### The data

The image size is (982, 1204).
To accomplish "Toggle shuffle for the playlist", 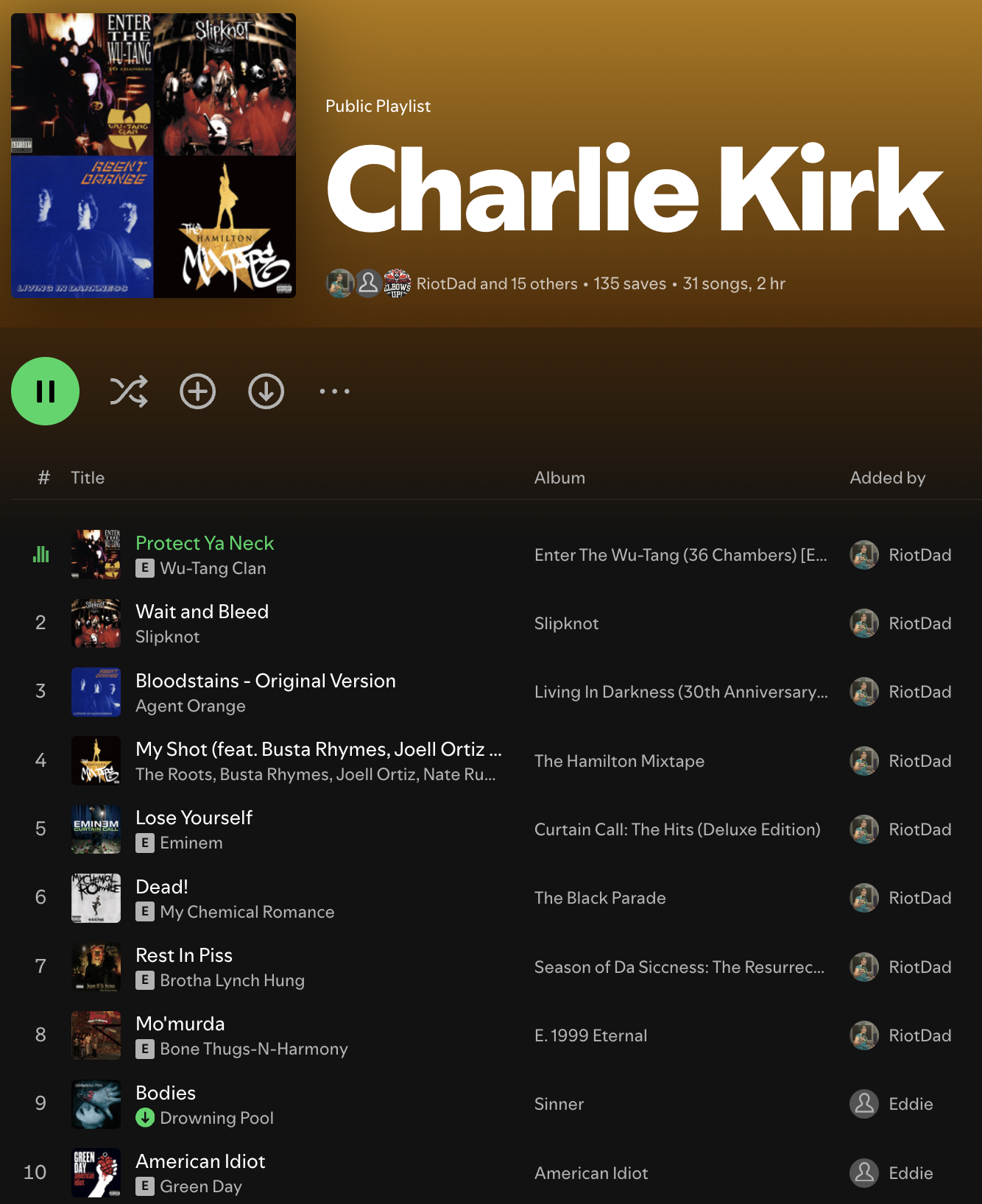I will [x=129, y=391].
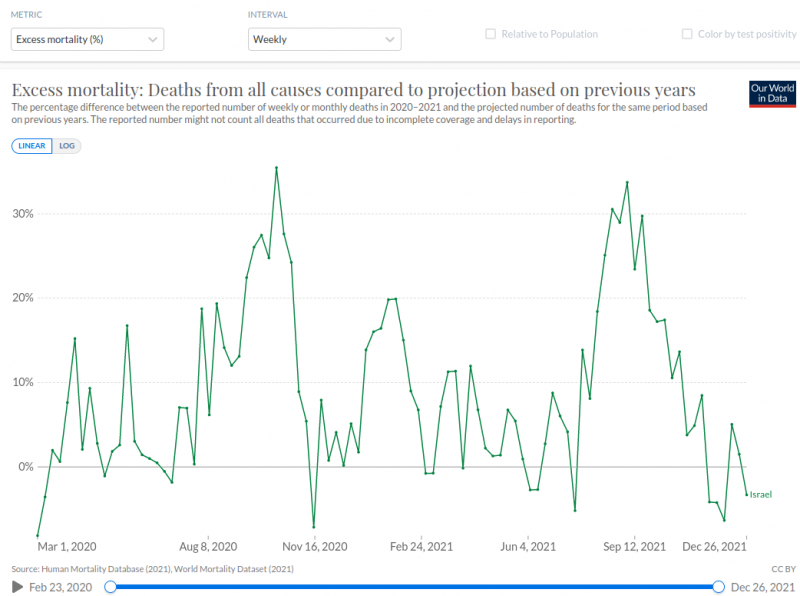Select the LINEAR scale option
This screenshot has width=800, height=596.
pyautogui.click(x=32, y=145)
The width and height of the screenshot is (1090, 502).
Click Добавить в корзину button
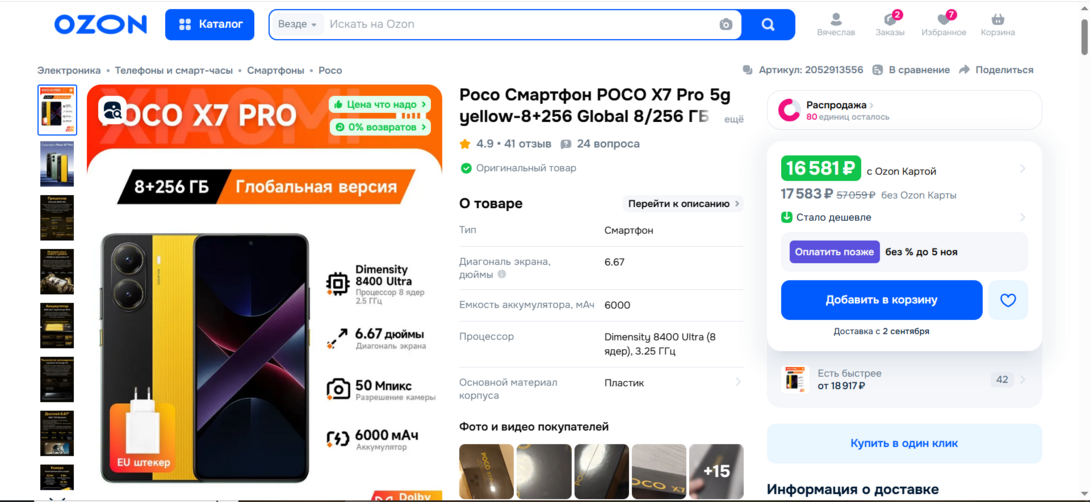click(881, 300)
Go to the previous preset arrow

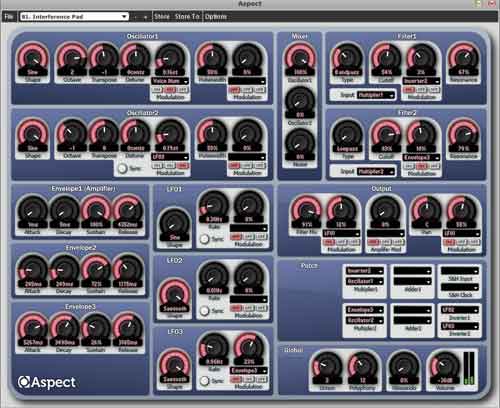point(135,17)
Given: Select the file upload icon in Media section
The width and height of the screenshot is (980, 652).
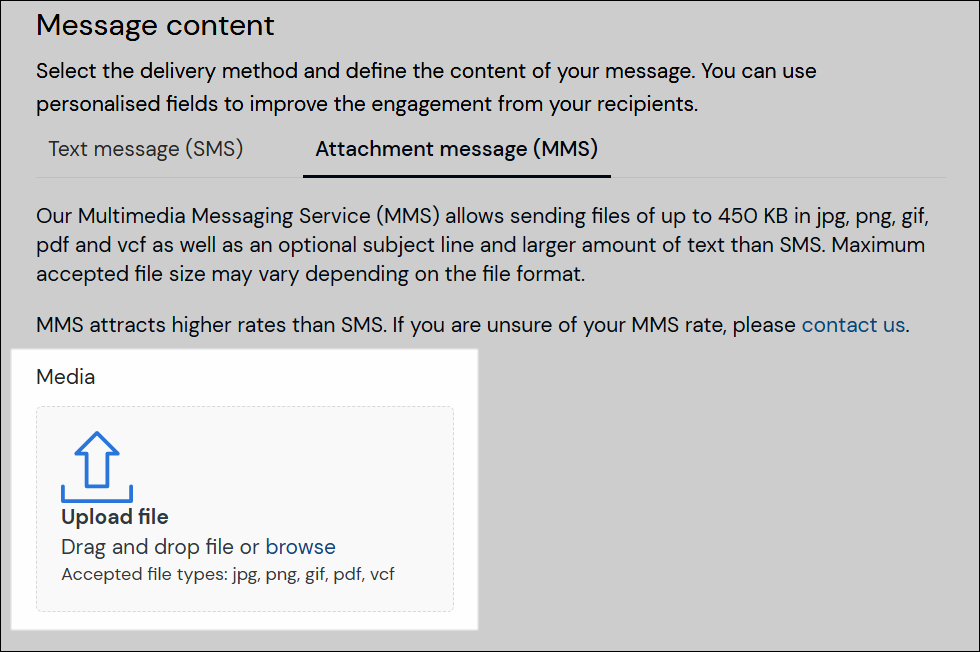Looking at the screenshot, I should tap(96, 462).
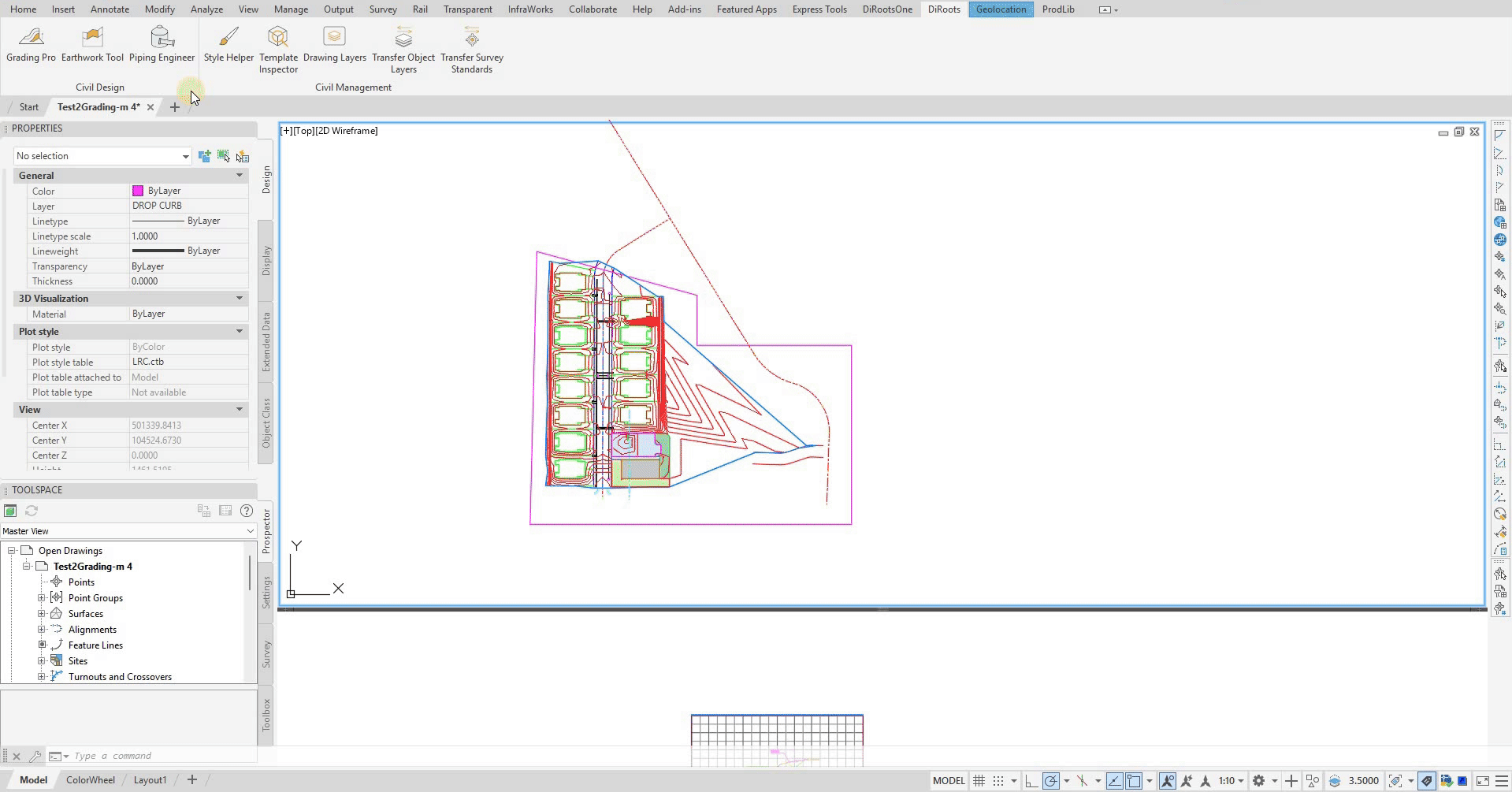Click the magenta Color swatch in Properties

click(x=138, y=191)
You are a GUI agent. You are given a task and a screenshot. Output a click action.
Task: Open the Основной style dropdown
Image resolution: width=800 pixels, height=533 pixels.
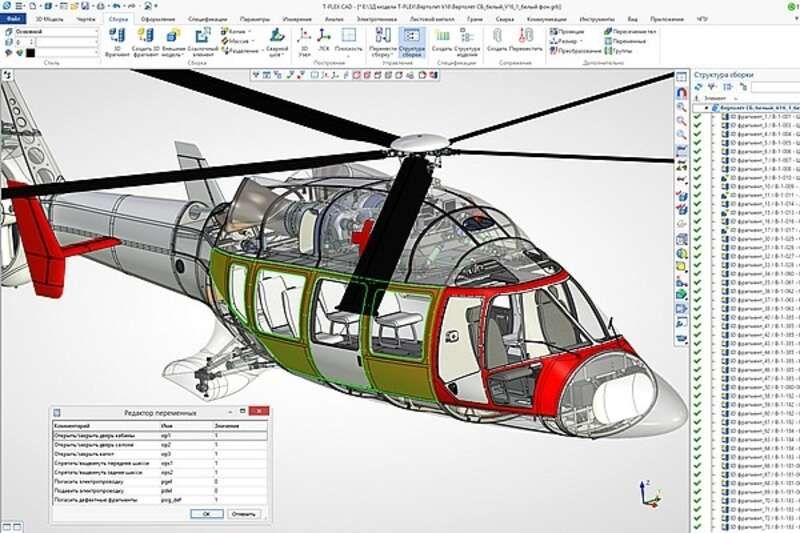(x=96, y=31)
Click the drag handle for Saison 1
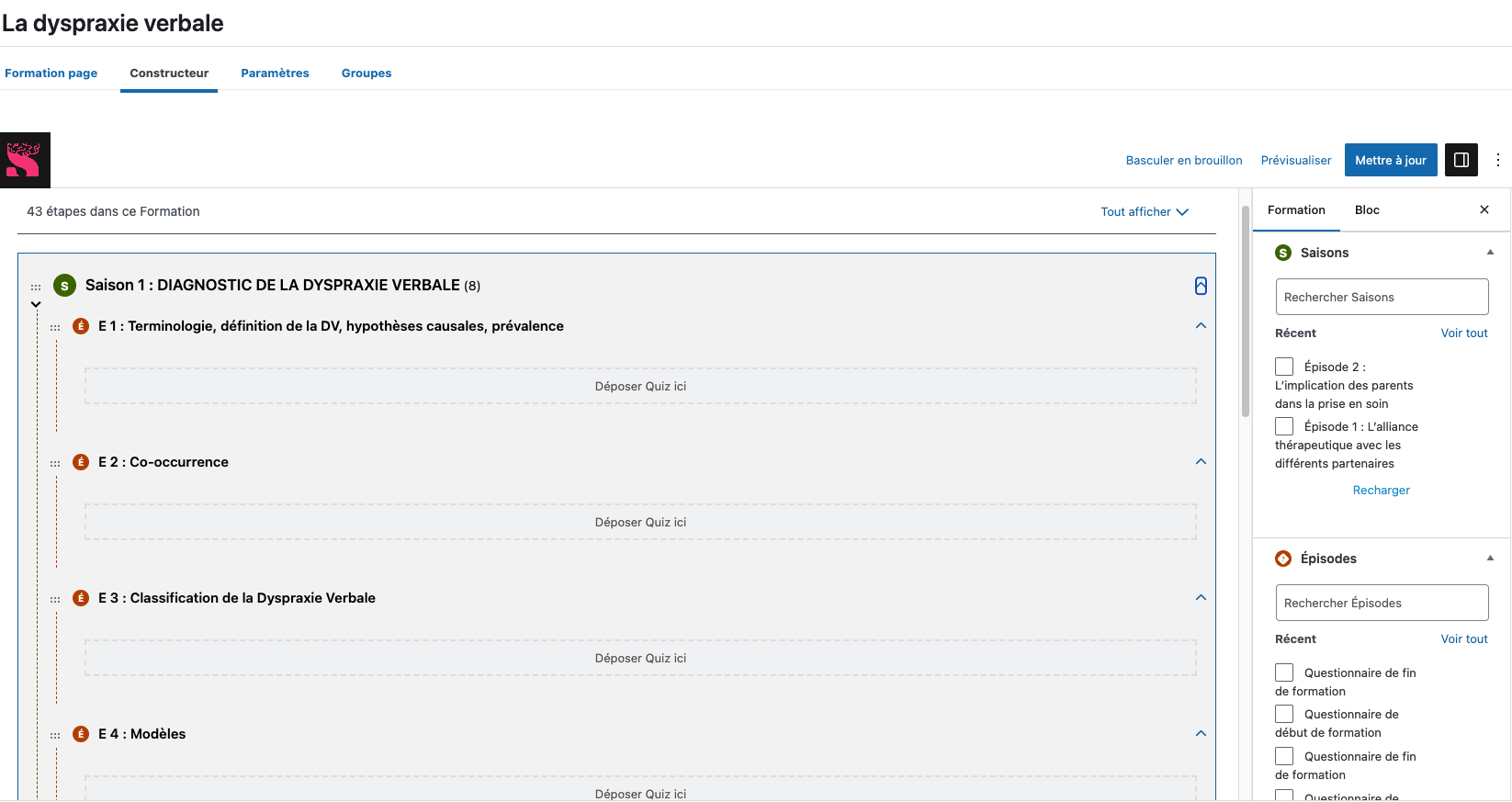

### What you should do
Repeat word for word the lines from the one holding "You are a GUI" through the last line of the listing above, including both ends. Drop the pictures.

### Written reply
You are a GUI agent. You are given a task and a screenshot. Output a click action.
Task: Open the Основной style dropdown
Image resolution: width=800 pixels, height=533 pixels.
(x=96, y=31)
Click the drag handle for Saison 1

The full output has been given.